Losses#

class nemo.collections.common.losses.AggregatorLoss(
num_inputs: int = 2,
weights: List[float] = None,
)[source]#

Bases: Loss

Sums several losses into one.

Parameters:
  • num_inputs – number of input losses

  • weights – a list of coefficient for merging losses

__init__(
num_inputs: int = 2,
weights: List[float] = None,
)[source]#

Initialize internal Module state, shared by both nn.Module and ScriptModule.

forward(**kwargs)[source]#
property input_types#

Returns definitions of module input ports.

property output_types#

Returns definitions of module output ports.

class nemo.collections.common.losses.CrossEntropyLoss[source]#

Bases: CrossEntropyLoss, Serialization, Typing

__init__(
logits_ndim=2,
weight=None,
reduction='mean',
ignore_index=-100,
)[source]#
Parameters:
  • logits_ndim (int) – number of dimensions (or rank) of the logits tensor

  • weight (list) – list of rescaling weight given to each class

  • reduction (str) – type of the reduction over the batch

forward(logits, labels, loss_mask=None)[source]#
Parameters:
  • logits (float) – output of the classifier

  • labels (long) – ground truth labels

  • loss_mask (bool/float/int) – tensor to specify the masking

property input_types#

Returns definitions of module input ports.

property output_types#

Returns definitions of module output ports.

class nemo.collections.common.losses.MSELoss[source]#

Bases: MSELoss, Serialization, Typing

__init__(reduction: str = 'mean')[source]#
Parameters:

reduction – type of the reduction over the batch

forward(
preds: Tensor,
labels: Tensor,
) Tensor[source]#
Parameters:
  • preds – output of the classifier

  • labels – ground truth labels

property input_types#

Returns definitions of module input ports.

property output_types#

Returns definitions of module output ports.

class nemo.collections.common.losses.SmoothedCrossEntropyLoss(
pad_id: int | None = None,
label_smoothing: float | None = 0.0,
predict_last_k: int | None = 0,
eps: float = 1e-06,
per_token_reduction: bool = True,
)[source]#

Bases: Loss

Calculates Cross-entropy loss with label smoothing for a batch of sequences.

SmoothedCrossEntropyLoss: 1) excludes padding tokens from loss calculation 2) allows to use label smoothing regularization 3) allows to calculate loss for the desired number of last tokens 4) per_token_reduction - if False disables reduction per token

Parameters:
  • label_smoothing (float) – label smoothing regularization coefficient

  • predict_last_k (int) – parameter which sets the number of last tokens to calculate the loss for, for example 0: (default) calculate loss on the entire sequence (e.g., NMT) 1: calculate loss on the last token only (e.g., LM evaluation) Intermediate values allow to control the trade-off between eval time (proportional to the number of batches) and eval performance (proportional to the number of context tokens)

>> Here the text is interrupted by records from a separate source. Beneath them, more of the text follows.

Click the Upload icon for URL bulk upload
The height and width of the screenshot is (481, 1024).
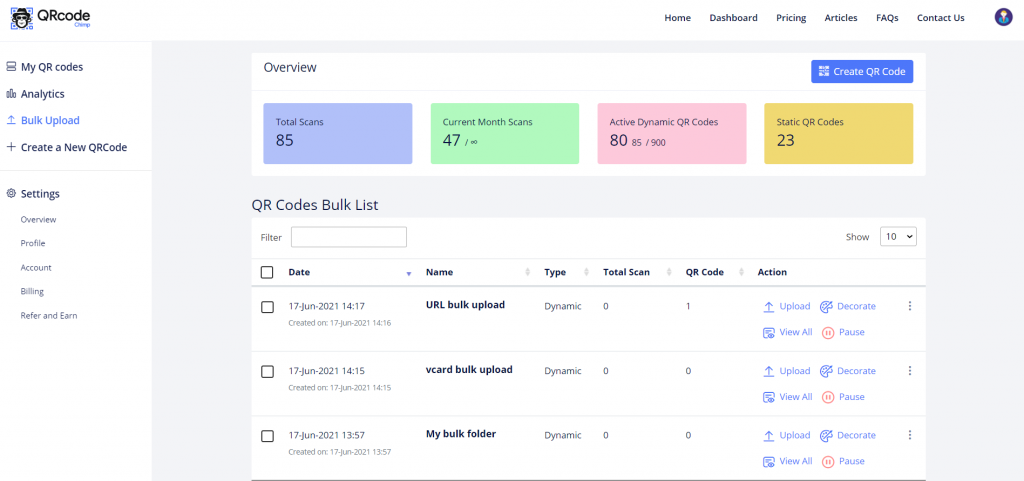click(x=769, y=307)
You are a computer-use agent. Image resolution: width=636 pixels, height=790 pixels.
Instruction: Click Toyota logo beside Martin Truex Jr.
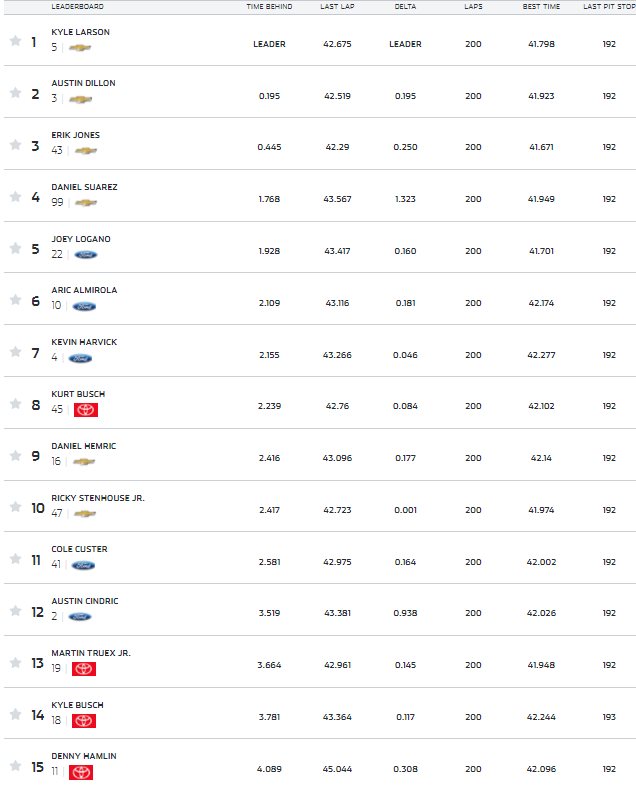point(84,669)
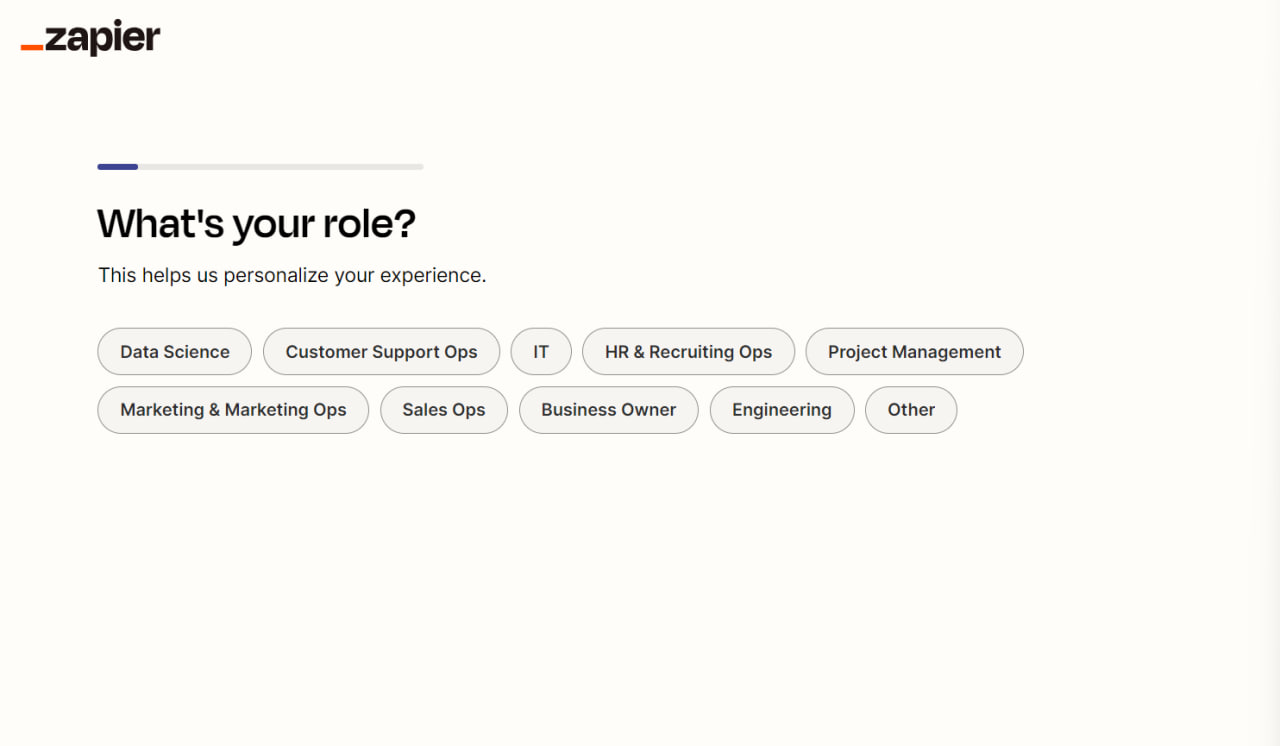This screenshot has width=1280, height=746.
Task: Select HR & Recruiting Ops
Action: (688, 352)
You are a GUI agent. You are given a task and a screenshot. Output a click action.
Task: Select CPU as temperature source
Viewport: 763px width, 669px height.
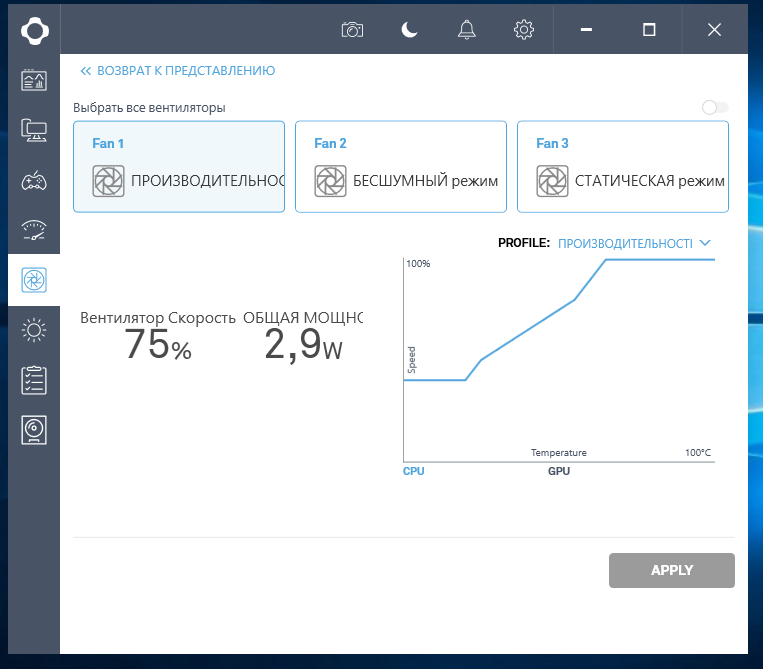tap(413, 471)
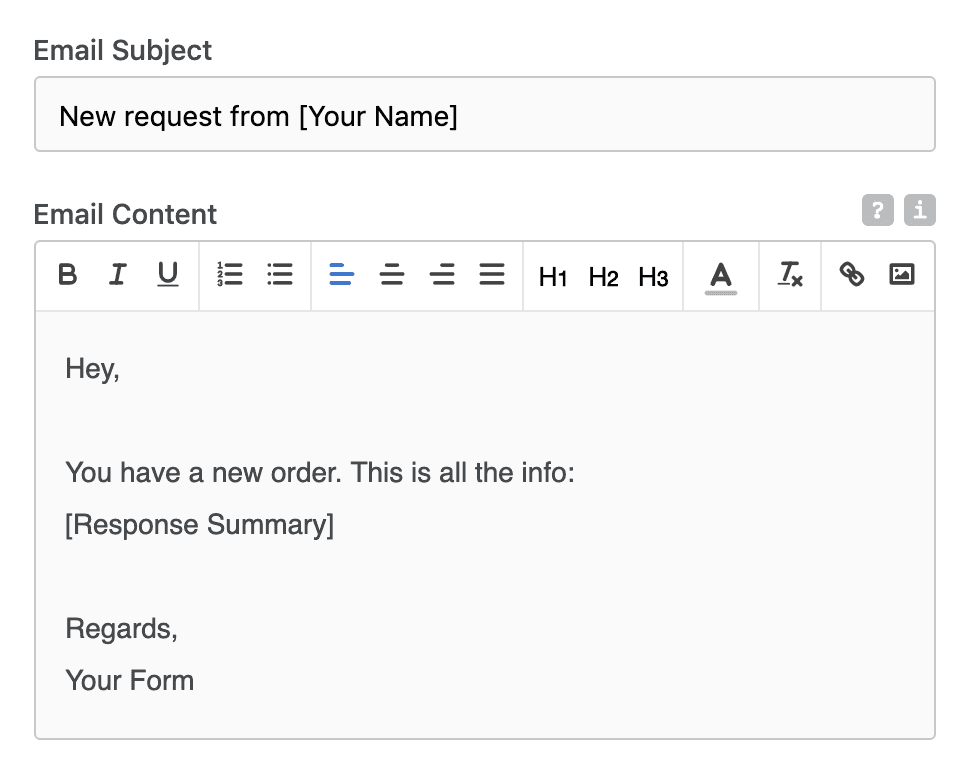Insert a numbered list
Viewport: 974px width, 768px height.
click(x=229, y=274)
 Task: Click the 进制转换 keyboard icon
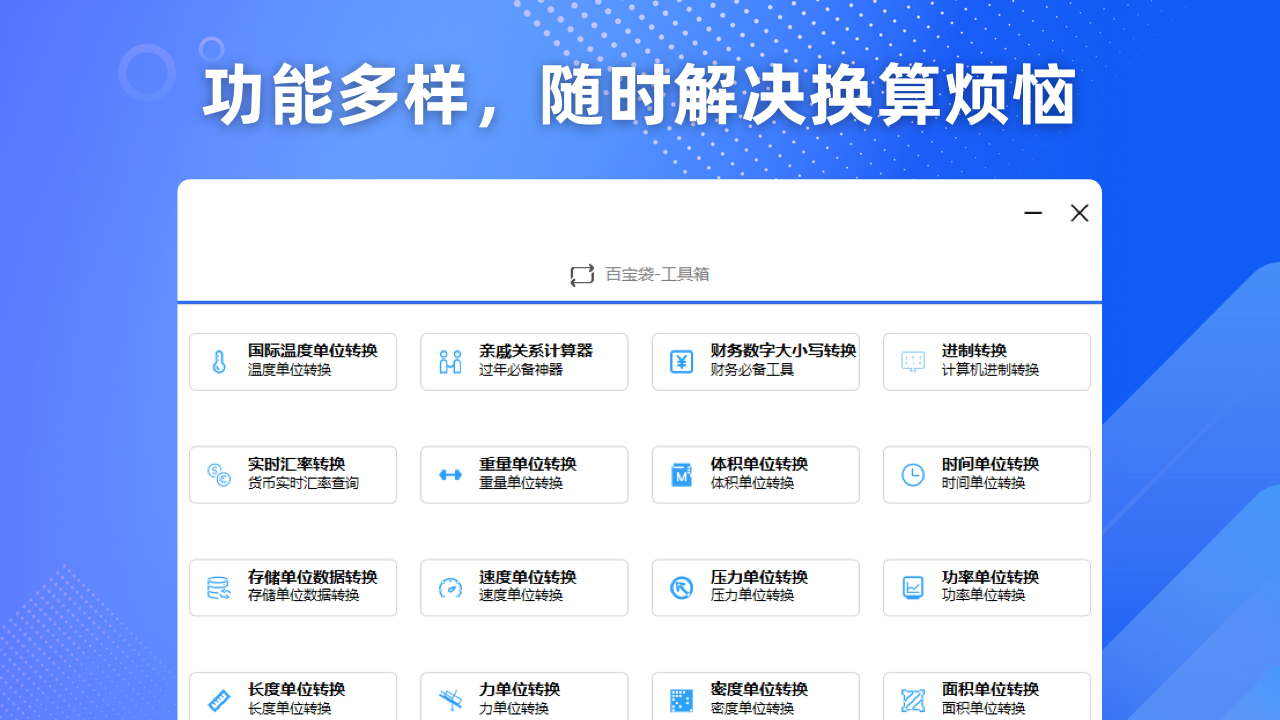click(913, 362)
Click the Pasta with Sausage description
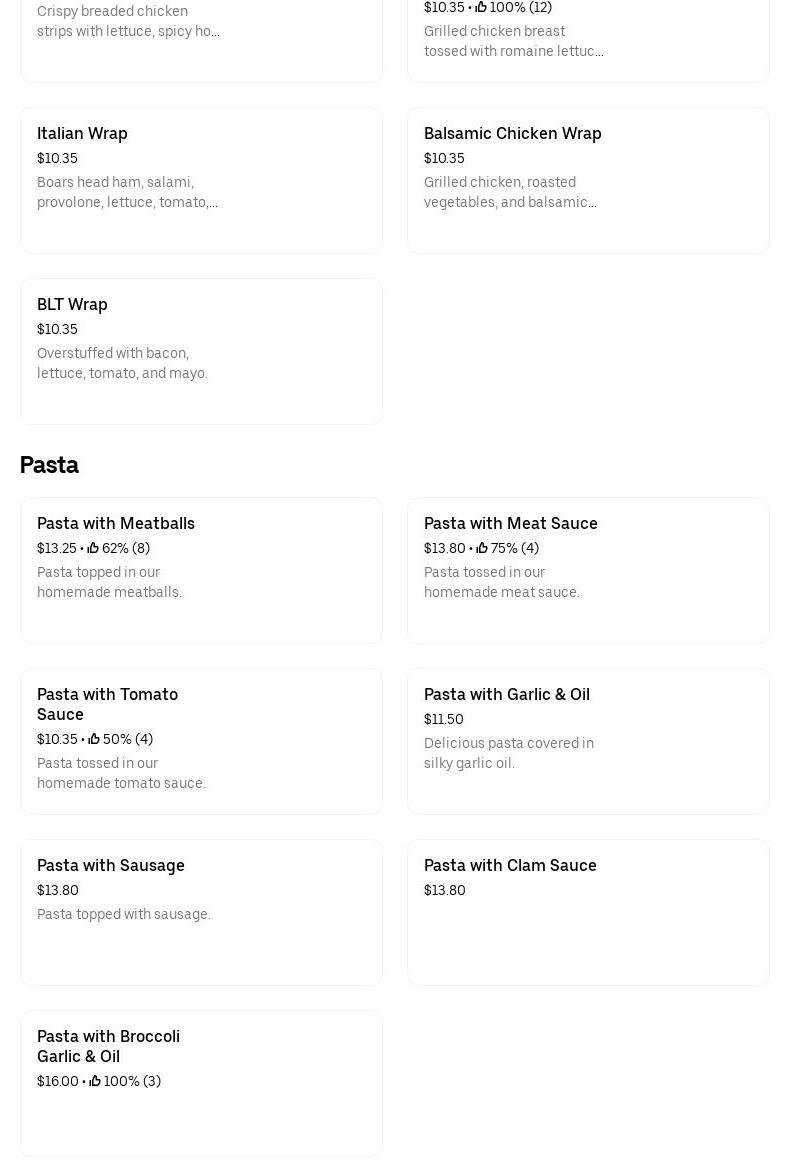Viewport: 804px width, 1168px height. click(x=124, y=914)
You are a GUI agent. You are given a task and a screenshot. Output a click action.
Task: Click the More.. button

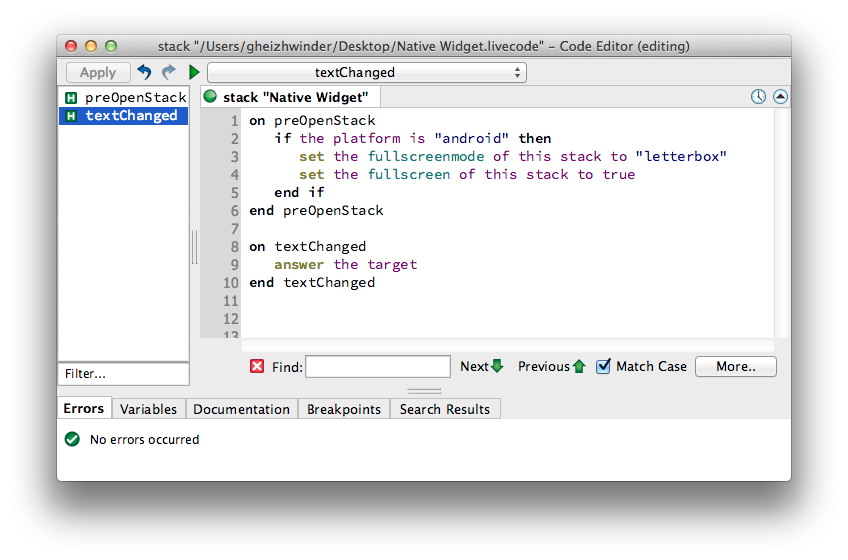point(735,367)
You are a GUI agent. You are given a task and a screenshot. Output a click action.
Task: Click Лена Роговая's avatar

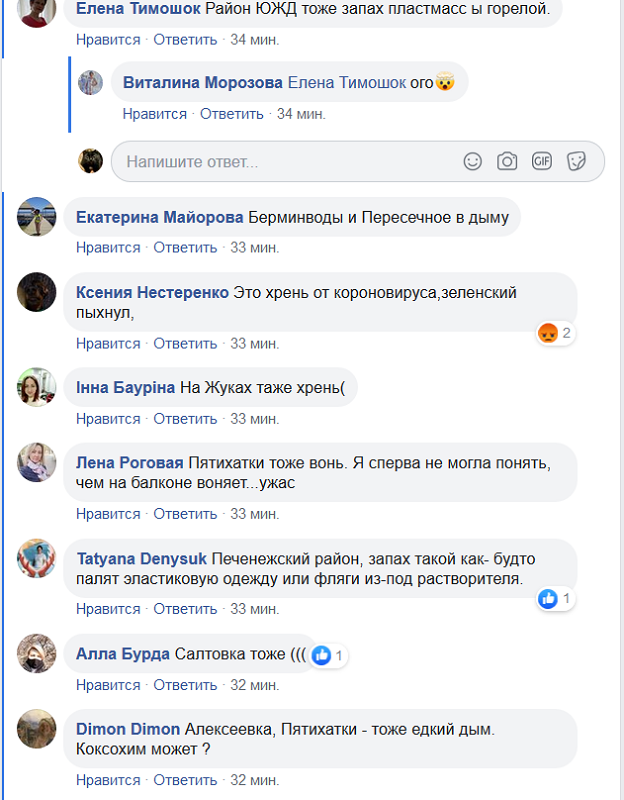click(37, 462)
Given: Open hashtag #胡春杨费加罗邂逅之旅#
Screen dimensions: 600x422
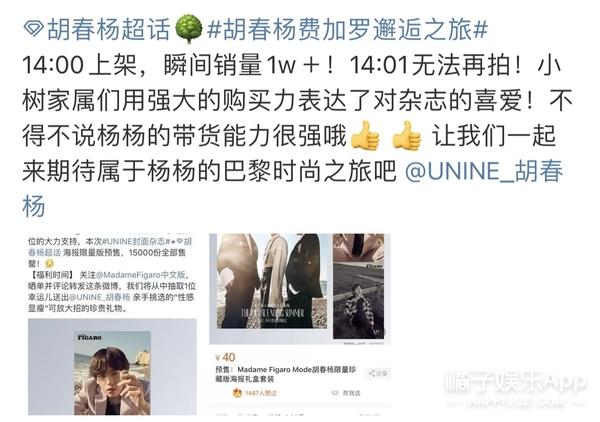Looking at the screenshot, I should pos(347,30).
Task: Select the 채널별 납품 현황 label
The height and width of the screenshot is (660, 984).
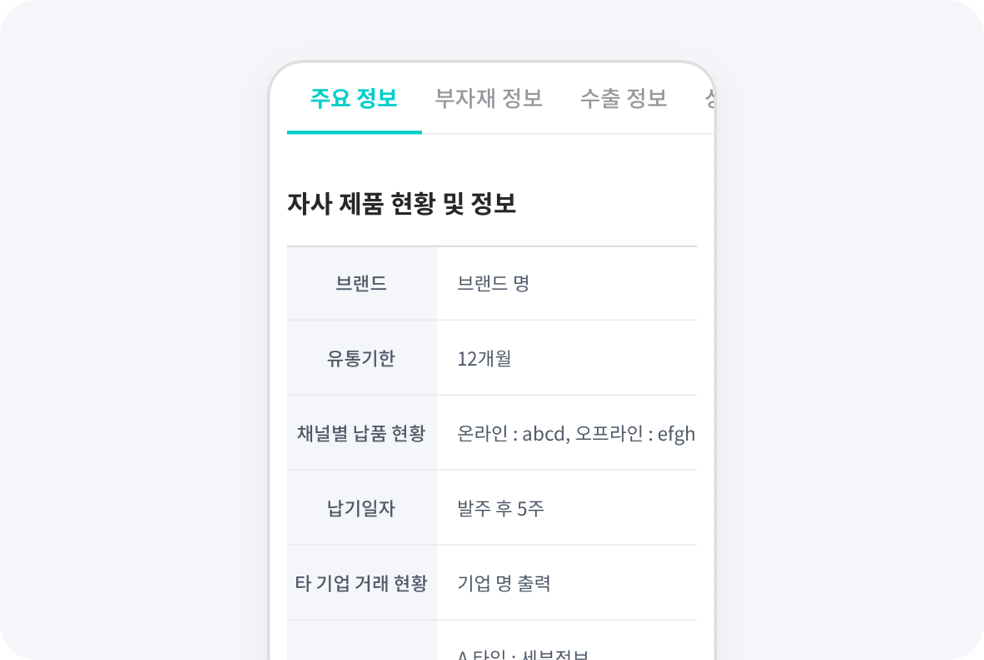Action: tap(360, 432)
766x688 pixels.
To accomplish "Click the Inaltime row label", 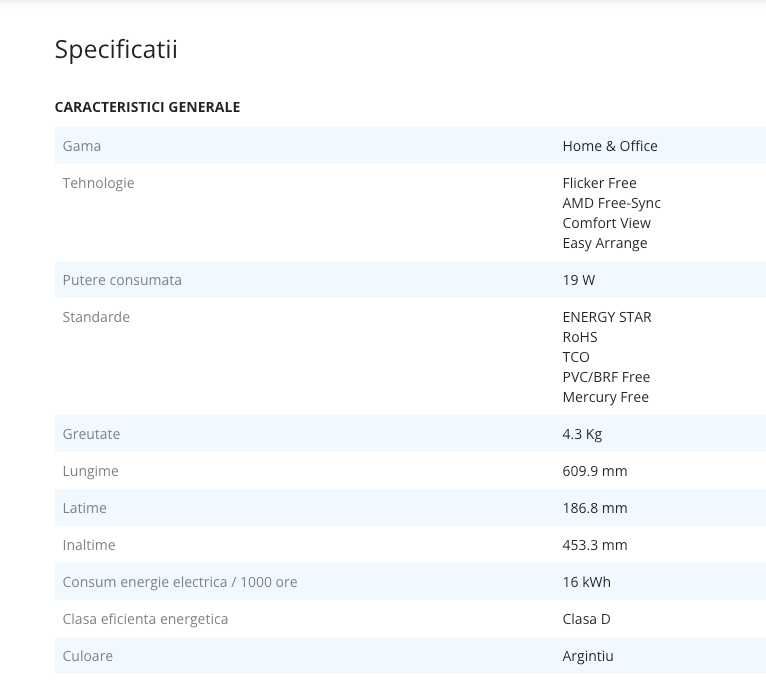I will [89, 545].
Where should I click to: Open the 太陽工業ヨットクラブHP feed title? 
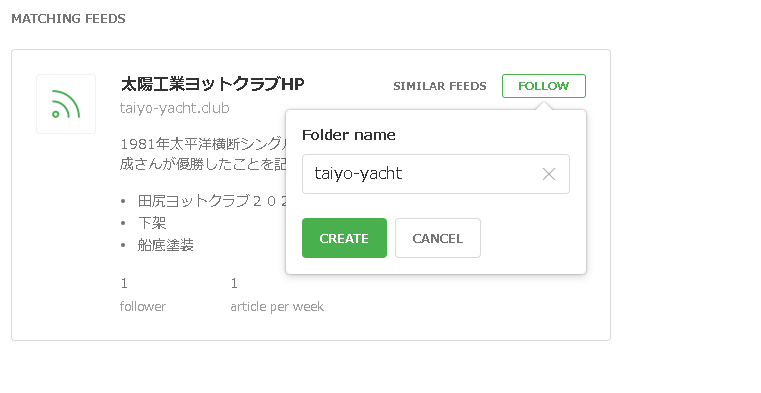click(213, 84)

  • pad_id (int) – padding id

  • eps (float) – the small eps number to avoid division buy zero

__init__(
pad_id: int | None = None,
label_smoothing: float | None = 0.0,
predict_last_k: int | None = 0,
eps: float = 1e-06,
per_token_reduction: bool = True,
)[source]#

Initialize internal Module state, shared by both nn.Module and ScriptModule.

forward(log_probs, labels, output_mask=None)[source]#
Parameters:
  • log_probs – float tensor of shape batch_size x seq_len x vocab_size, values should be log probabilities

  • labels – int tensor of shape batch_size x seq_len

  • output_mask – binary tensor of shape batch_size x seq_len

  • eps – epsilon param to avoid divide by zero in loss calculation

property input_types#

Returns definitions of module input ports.

property output_types#

Returns definitions of module output ports.

class nemo.collections.common.losses.SpanningLoss[source]#

Bases: Loss

implements start and end loss of a span e.g. for Question Answering.

__init__()[source]#

Initialize internal Module state, shared by both nn.Module and ScriptModule.

forward(logits, start_positions, end_positions)[source]#
Parameters:
  • logits – Output of question answering head, which is a token classfier.

  • start_positions – Ground truth start positions of the answer w.r.t. input sequence. If question is unanswerable, this will be pointing to start token, e.g. [CLS], of the input sequence.

  • end_positions – Ground truth end positions of the answer w.r.t. input sequence. If question is unanswerable, this will be pointing to start token, e.g. [CLS], of the input sequence.

property input_types#

Returns definitions of module input ports.

property output_types#

Returns definitions of module output ports.